◆ PROVIDED DATA:

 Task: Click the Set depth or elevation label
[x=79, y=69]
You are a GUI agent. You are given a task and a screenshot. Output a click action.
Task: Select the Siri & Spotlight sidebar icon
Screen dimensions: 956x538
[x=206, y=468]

◆ PROBLEM DETAILS:
Repeat the data precisely, reproducing every entry.

◆ SOLUTION TO THIS PROBLEM:
 Task: Click the Set depth or elevation label
[x=79, y=69]
You are a GUI agent. You are given a task and a screenshot. Output a click action.
Task: Select the Siri & Spotlight sidebar icon
Screen dimensions: 956x538
[x=206, y=468]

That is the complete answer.